Comparing benefit/risk: Grade I atrioventricular block, sinus node weakness syndrome without rhythm driver, possibility of unstable conduction through the atrioventricular node, history of Morgania-Adams-Stokes seizures, hypertrophic obstructive subaortic stenosis, isolated mitral stenosis with a rare heart rate, cardiac asthma in patients with mitral stenosis (in the absence of tachysystolic atrial fibrillation),

Overdose

Symptoms: decreased appetite, nausea, vomiting, diarrhea, abdominal pain, intestinal necrosis; Ventricular paroxysmal tachycardia, ventricular extrasystole (often polytopic or bigemia), nodal tachycardia, sinoauricular block, atrial fibrillation and flutter, atrioventricular block, drowsiness, confusion, delirium psychosis, decreased visual acuity, yellow-green coloring of visible objects, flicker of “flies” before eyes, perception of objects in reduced or enlarged form; neuritis, radiculitis, manic-depressive syndrome, paresthesias.

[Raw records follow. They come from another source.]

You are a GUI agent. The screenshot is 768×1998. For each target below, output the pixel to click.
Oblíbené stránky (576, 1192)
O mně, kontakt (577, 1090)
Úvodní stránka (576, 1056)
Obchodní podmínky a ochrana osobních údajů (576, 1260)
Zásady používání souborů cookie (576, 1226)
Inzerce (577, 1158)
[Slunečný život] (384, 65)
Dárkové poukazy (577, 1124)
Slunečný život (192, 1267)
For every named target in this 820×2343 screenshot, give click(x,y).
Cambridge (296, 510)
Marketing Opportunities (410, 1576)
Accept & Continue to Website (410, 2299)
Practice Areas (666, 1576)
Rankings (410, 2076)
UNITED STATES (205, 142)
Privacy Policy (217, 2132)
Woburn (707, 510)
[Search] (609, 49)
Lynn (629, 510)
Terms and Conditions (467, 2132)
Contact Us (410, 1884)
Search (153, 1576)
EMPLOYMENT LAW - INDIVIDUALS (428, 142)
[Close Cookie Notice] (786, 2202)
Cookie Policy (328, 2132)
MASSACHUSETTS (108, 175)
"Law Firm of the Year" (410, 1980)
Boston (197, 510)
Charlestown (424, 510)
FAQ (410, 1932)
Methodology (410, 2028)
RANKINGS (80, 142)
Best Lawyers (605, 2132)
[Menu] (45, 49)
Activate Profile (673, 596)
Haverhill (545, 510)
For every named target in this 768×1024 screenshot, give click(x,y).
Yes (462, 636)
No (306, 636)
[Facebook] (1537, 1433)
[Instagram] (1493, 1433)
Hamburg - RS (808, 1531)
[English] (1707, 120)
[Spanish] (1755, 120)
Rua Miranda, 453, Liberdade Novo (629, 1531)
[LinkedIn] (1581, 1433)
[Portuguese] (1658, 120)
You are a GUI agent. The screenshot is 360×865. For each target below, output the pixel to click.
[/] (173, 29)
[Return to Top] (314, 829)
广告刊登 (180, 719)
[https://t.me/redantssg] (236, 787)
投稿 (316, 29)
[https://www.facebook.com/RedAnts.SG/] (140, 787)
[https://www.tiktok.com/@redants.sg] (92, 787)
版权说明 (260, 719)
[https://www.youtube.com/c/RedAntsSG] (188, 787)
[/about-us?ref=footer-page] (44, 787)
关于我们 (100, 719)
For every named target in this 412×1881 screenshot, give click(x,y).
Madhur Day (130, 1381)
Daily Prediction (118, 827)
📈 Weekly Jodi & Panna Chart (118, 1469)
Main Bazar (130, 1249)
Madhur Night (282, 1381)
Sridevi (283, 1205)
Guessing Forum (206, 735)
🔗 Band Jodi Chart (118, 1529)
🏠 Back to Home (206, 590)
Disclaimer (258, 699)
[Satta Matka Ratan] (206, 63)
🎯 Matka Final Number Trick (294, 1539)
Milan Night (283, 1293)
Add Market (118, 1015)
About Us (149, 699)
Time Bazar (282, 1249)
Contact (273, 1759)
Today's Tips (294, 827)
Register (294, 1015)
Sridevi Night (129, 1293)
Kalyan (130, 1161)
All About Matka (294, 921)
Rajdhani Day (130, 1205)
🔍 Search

Treatment: Digoxin withdrawal, activated charcoal administration (to reduce absorption), antidotes (sodium dimercaptopropanesulfonate, sodium edetate (EDTA), symptomatic therapy. Continuous ECG monitoring should be performed.

Pregnancy use

Foxglove drugs penetrate through the placenta. Digoxin according to the safety of its use in pregnancy belongs to the category “C”. Studies in pregnant women are insufficient, the drug may be prescribed only when the estimated benefit to the mother exceeds the potential risk to the fetus.
Digoxin is excreted into the breast milk. Since there are no data on the effect of the drug on infants, it is recommended to stop breastfeeding if therapy is required during this period.